Here's my "7 points to consider" for people new to digital games:

1. Don't get distracted by the technology at first. A good chess player focuses on strategy, rather than what the chess pieces are made of. Focus on the gameplay. Figure out the game. What do you have to do to progress through the game? When you've got to grips with a few games, then it's time to start thinking about what is going on (e.g. how and why you came up with certain strategies to master the game), and how the technology plays a part.

2. You will lose at first. This is good. Learning is often best from mistakes and failure. Digital games give you instant feedback on the consequences of your actions, which is why simulation-oriented digital games are increasingly used in schools and colleges. Anyway, a game that you win at first time is a waste of time. Limited satisfaction from completion. The best games are those that are not too easy, but not too hard; they make you want to come back and have "one more go" in order to try something different and progress.

3. There are many different genre of games, such as card-playing, shooting, racing, puzzle, platform, adventure/exploration and so on. An increasing number of quirky games are difficult to place into traditional digital game genres (I mentioned some in previous comment); these are often worth checking out.

4. Some genre are more involving than others. At the extreme end are online role-playing games. These can take up huge amounts of time. While it is good to try a range of games and genre, start with less time-consuming ones.

5. You shouldn't need to buy any kit. There will be relatives, work colleagues and neighbours who play digital games, so have a go on theirs.

6. If you play a game for a while and it isn't fun or interesting, then drop it and choose one from another from a different genre.
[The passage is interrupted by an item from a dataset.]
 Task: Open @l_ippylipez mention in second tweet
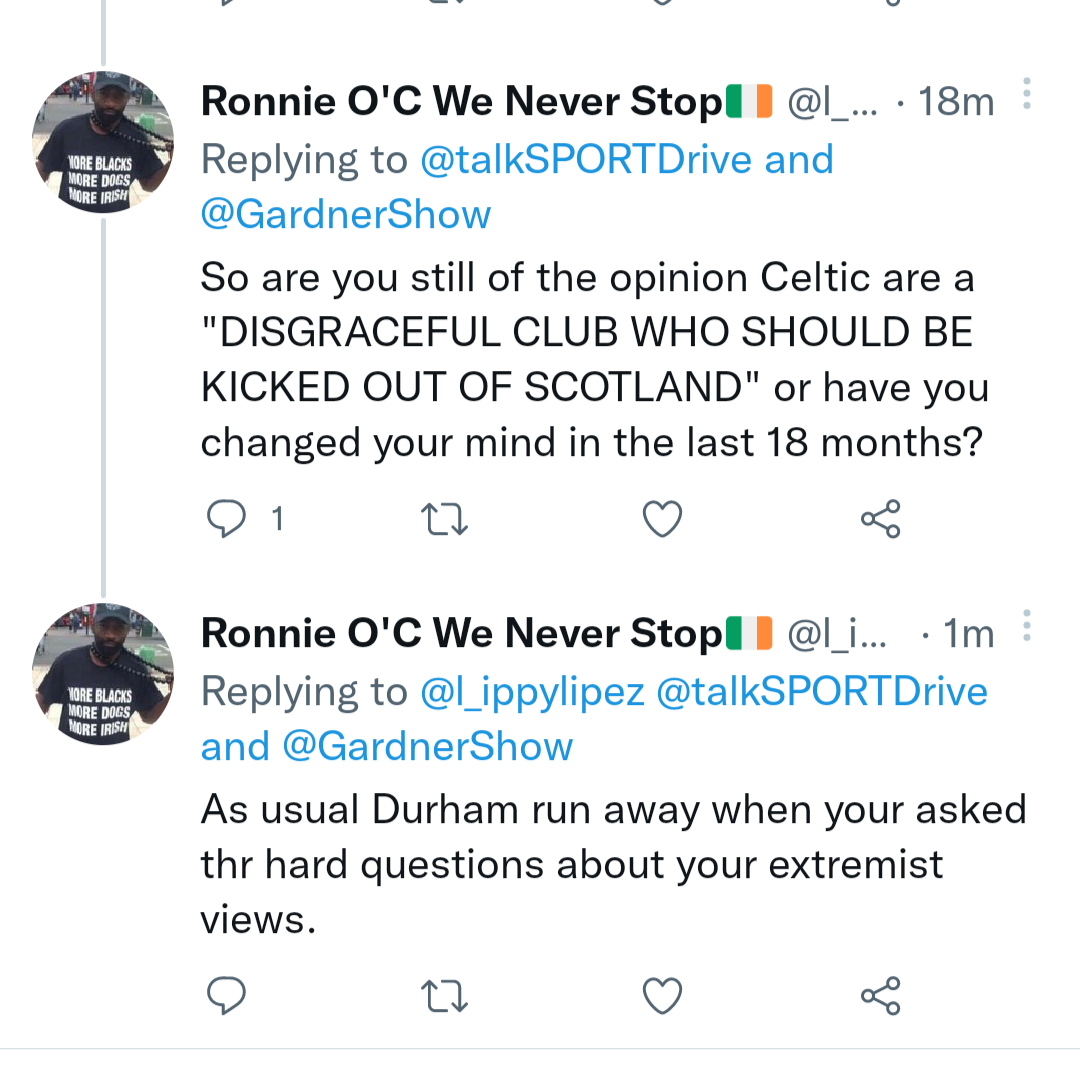coord(532,692)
Games should be fun, not seeming like work or a chore. There are so many genres of game, no-one likes them all; some you will find boring, some interesting, a few you will adhere to.
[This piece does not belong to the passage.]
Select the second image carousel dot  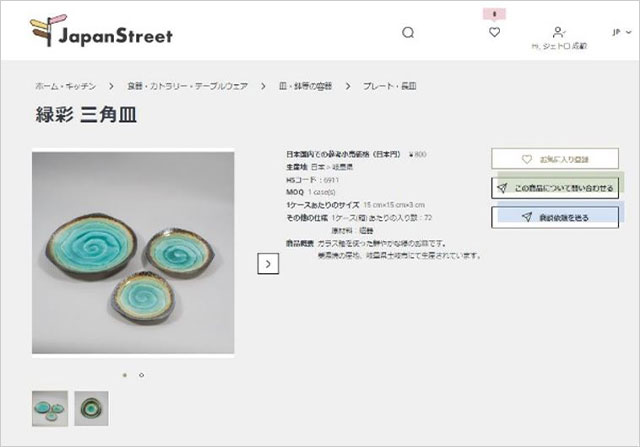pyautogui.click(x=141, y=375)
7. Gameplay is far, far more fun when it is multiplayer. This can either be online, in the same room clustered around a console and TV (Xbox, PS2, GameCube), or in the same area on a handheld (PSP, DS). This adds several dimensions and dynamics to the gameplay and what is going on. It is often hugely fun to beat a work colleague, friend or relative. Digital games are also a great social leveller; class, income, age, gender, nationality and all the other demographics matter not a bit when it comes to who wins.

Enjoy your gameplay.

Apr 18, 2006
Steve Thomas

Very interesting -- and relevant to me, because our library is just now grappling with any number of strange and exotic beasties, from rhinoceroses to hippogriffs -- oops, I mean wikis, blogs, tagging, etc. Someone threw Library 2.0 into the agenda of our IT committee the other week, and -- shame! -- I had to admit I was totally ignorant of what that entailed. (I'm less ashamed now of course, since discovering that few other people seem clear on what it is either!)
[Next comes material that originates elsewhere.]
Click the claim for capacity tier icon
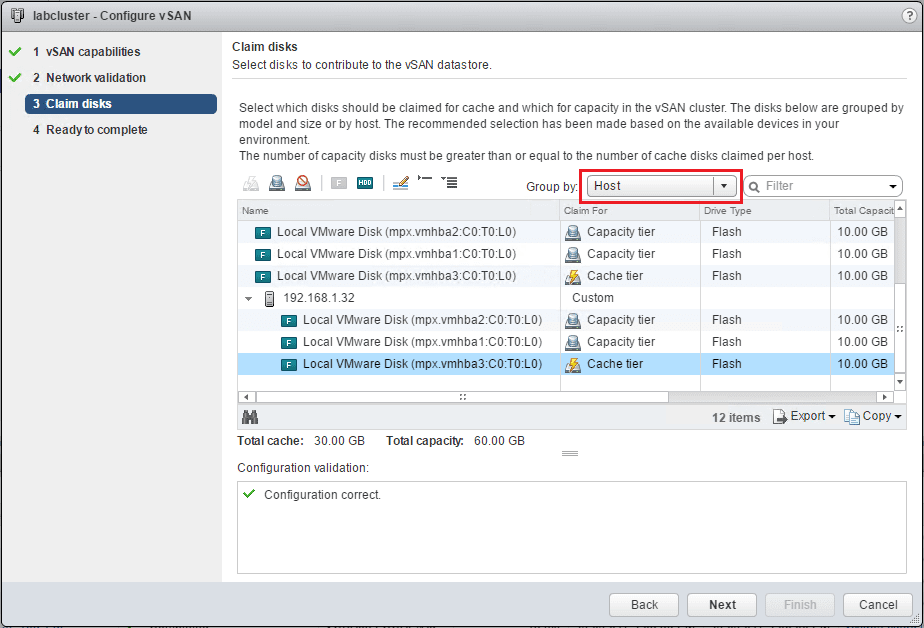The height and width of the screenshot is (628, 924). click(277, 184)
So here we go again, off on another great adventure of discovery and exploration, and who knows where all this stuff will take us. But the excitement is tangible (at least at my desk), and Library 2.0 may be just what we need to recapture the enthusiasm that we seem to have lost over the past decade.

Apr 21, 2006
Florian T. Brody

In 1985 we introduced Macintosh 512 computers at the Austrian National Library in Vienna. We had two issues: first - as many at that time experienced, librarians tried to talk into the mouse. We invited them over lunch break to train their hand-ey coordination with one of the early space-invader games. Worked great. They felt a bit guilty because of playing during work time but they figured out the mouse-thing fast. Secondly, in an environment where people chose the profession of a librarian to escape the ever faster wave of new-fangled technology, the computers were creeping up to them at a frightening pace. Yet they liked the Mac. To an extent that they told their superiors that working like this is really fun and great - with the result that the supervising organization of the library seriously considered ending the program as work should not be such fun.